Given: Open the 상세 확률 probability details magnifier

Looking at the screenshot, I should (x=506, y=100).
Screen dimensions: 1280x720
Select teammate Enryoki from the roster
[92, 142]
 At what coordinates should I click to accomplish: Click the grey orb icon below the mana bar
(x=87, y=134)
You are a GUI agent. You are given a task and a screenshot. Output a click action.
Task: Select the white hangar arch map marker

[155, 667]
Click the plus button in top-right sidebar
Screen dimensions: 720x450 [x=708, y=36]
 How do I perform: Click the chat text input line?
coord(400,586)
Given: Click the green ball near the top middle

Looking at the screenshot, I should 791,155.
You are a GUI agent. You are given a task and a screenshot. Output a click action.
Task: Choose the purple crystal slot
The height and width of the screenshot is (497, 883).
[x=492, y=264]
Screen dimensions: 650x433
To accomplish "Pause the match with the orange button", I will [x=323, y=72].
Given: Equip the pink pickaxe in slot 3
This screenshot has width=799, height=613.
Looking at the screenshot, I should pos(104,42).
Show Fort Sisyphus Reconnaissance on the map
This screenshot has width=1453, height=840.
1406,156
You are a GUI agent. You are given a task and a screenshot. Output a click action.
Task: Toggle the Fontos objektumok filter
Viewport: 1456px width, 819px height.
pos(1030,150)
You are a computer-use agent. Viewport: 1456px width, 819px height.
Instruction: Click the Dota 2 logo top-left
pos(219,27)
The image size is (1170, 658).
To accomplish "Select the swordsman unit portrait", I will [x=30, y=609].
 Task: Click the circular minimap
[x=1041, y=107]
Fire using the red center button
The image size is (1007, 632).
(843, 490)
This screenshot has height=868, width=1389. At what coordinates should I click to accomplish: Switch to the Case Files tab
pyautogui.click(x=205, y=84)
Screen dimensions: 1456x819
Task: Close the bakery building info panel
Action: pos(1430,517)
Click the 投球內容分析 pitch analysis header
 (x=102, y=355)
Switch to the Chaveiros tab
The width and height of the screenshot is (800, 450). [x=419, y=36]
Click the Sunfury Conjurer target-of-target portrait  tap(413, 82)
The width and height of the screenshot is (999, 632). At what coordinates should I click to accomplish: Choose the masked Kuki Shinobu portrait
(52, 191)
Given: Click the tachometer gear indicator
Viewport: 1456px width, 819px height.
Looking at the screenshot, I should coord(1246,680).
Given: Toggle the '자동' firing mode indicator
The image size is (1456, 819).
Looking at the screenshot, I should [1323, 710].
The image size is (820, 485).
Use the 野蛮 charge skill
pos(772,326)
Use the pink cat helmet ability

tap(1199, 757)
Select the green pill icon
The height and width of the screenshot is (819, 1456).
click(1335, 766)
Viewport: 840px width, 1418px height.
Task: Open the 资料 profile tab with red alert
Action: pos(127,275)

### WRITTEN EXERCISE
Which lines in the items above contain the word "green"? Locate each one and copy it out.

### ANSWER FOR THIS EXERCISE
Given: Click the green ball near the top middle
Select the green pill icon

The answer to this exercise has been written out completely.